My family LOVES pasta! We love alfredo sauce, marinara sauce, big noodles, little noodles, cheeses, and of course the garlic bread that goes with it. In my effort to feed them more healthy, I have tried to substitute whole wheat pastas, and spinach pastas, and other pastas in an effort to please their palate while nourishing their bodies. Most of these substitutions have been met with a big "thumbs down" on flavor and I was beginning to think we would just subside without pasta in our house and have it only when we went out to eat.
I have mentioned that I was new at eating healthy, right? I am over 50 years old now and it still amazes me what I DON'T know! I was reading facebook posts a couple of weeks ago when my friend Mandee posted that she fed her family some spaghetti squash with marinara sauce and they all loved it. Being a skeptic, I did not fully believe that even her children would accept squash with sauce on it, but it intrigued me enough to buy a spaghetti squash last week when it went on sale and do some research on how to cook it. I had never even heard of spaghetti squash before... how did that one escape me??? (The same way that sprouted nuts has never been on my radar before, I guess!)
I got brave and set the stage to get my family to eat this spaghetti squash so I did all the prep for their spaghetti dinner today while they were not home. I knew that if the kids knew what they were about to eat, that they would not like it before it even hit their mouths.

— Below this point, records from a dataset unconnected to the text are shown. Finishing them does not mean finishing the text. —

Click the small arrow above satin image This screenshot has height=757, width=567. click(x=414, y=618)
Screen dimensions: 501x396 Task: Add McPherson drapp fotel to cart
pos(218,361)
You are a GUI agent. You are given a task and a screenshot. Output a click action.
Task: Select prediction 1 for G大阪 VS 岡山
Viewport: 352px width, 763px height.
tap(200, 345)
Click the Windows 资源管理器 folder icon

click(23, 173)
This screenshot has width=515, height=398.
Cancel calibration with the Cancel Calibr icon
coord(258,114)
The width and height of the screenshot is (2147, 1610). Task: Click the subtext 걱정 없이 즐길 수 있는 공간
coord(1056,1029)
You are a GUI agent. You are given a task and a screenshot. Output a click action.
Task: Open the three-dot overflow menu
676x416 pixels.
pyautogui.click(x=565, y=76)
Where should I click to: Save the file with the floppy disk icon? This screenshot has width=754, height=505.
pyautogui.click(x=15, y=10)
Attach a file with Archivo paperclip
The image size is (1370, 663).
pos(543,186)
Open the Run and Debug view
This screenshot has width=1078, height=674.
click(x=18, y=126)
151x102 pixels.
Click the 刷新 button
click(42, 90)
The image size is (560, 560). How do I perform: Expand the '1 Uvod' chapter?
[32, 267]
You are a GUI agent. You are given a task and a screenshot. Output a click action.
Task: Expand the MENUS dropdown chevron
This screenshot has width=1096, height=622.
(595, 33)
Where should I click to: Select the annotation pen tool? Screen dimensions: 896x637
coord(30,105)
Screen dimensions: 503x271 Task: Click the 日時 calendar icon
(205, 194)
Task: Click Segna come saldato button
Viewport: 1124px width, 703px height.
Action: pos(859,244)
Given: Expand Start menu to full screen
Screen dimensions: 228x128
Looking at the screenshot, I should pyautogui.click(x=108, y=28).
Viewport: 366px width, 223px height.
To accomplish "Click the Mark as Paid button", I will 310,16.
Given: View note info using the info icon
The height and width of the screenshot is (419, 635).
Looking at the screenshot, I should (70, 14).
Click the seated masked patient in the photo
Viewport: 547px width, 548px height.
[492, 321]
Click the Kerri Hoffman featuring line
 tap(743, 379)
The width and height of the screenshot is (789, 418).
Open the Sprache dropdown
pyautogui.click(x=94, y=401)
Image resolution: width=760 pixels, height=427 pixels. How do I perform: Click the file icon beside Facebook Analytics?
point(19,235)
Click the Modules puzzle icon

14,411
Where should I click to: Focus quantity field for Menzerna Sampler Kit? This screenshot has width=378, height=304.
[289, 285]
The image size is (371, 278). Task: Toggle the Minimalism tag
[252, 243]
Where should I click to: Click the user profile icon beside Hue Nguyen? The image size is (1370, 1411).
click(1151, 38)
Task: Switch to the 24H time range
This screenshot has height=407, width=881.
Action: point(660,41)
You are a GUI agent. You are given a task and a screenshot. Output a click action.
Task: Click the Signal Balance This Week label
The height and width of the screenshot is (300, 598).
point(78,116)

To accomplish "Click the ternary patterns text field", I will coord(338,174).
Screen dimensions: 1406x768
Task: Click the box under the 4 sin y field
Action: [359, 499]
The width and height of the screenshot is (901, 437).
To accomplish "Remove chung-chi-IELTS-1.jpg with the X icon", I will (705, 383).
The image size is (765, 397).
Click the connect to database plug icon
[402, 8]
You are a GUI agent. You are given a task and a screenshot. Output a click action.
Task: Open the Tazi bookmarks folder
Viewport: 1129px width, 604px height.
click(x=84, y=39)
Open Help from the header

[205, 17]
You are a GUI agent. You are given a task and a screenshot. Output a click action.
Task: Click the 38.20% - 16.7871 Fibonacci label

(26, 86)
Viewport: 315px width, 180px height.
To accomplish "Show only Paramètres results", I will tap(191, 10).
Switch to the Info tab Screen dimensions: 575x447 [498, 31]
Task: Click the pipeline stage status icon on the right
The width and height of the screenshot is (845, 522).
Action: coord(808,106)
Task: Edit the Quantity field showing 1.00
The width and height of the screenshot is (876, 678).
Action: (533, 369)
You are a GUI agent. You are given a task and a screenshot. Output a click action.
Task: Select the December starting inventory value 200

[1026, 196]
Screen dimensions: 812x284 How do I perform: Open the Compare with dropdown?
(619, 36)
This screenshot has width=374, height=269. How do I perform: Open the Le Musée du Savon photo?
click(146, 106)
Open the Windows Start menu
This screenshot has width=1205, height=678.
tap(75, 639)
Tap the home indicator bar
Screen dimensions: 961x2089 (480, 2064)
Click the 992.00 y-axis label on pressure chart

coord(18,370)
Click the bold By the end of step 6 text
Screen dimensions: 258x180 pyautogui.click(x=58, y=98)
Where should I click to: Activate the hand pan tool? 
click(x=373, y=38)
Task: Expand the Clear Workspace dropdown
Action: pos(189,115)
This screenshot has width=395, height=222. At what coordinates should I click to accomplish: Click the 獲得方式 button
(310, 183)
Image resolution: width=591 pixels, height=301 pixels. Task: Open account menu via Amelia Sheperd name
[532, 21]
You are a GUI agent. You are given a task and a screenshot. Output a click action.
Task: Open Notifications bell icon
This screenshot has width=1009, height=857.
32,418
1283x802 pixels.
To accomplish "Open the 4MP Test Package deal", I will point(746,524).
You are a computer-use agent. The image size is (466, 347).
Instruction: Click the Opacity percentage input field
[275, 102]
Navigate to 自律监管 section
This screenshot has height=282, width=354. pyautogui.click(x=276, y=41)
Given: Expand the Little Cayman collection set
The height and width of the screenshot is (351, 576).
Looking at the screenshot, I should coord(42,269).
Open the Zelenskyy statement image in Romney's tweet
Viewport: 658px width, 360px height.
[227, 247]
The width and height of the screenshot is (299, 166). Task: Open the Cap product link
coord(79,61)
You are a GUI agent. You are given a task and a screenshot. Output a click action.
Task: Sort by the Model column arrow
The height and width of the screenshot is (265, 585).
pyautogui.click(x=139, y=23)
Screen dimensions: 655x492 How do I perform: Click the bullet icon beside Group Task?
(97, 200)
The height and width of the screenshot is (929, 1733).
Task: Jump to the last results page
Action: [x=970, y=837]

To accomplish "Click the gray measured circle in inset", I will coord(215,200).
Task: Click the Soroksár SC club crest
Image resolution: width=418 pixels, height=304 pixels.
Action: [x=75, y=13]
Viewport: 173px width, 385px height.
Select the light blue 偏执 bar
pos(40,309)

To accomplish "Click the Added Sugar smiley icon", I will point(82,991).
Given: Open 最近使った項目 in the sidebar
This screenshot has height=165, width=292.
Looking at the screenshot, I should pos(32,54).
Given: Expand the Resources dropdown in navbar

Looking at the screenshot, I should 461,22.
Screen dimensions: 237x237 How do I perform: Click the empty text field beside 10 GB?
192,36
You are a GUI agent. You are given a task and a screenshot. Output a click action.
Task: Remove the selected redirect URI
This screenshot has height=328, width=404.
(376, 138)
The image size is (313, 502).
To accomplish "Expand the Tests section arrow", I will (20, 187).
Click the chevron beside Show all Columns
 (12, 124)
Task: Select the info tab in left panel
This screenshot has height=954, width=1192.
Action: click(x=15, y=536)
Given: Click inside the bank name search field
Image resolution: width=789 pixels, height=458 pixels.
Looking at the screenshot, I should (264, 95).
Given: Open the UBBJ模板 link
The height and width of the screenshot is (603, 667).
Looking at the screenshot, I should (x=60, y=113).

First I purchased a huge spaghetti squash. Squash are not on my list for having to be organic at this time so I got it for $.58 a pound and it was about 4 pounds. I cut it in half the long way, which took a big knife and lots of muscle. I did not cook it first because I wanted to save the seeds for next year's garden and to sprout and eat later! Make sure and scrape all the guts out before cooking.
You can either put it cut side down on a cookie sheet for about 20 - 30 minutes in a 350 degree oven or bake it uncut. The benefit to baking it uncut includes easier cutting but if you bake it whole, make sure to poke some substantial holes into it to allow some steam to escape or you could have a squash explosion in your oven!
Amazingly, when it cooled a little I turned it over and took a fork to start to take the flesh out. It comes out looking JUST LIKE SPAGHETTI!! I hope I baked mine long enough because the strands of squash were still pretty firm and a bit crunchy to the bite but when I tasted a plain strand of this new spaghetti, it had no taste much at all. It was at this point that I also invited my 2 oldest over for a spaghetti dinner tonight, knowing they had no experience ever eating spaghetti squash either. Let the experiment begin!
I had a homemade jar of marinara sauce in the basement so I had a plate of this wonderful new dish at lunch today in preparation for tonight's meal. A bit of Parmesan cheese made it delicious!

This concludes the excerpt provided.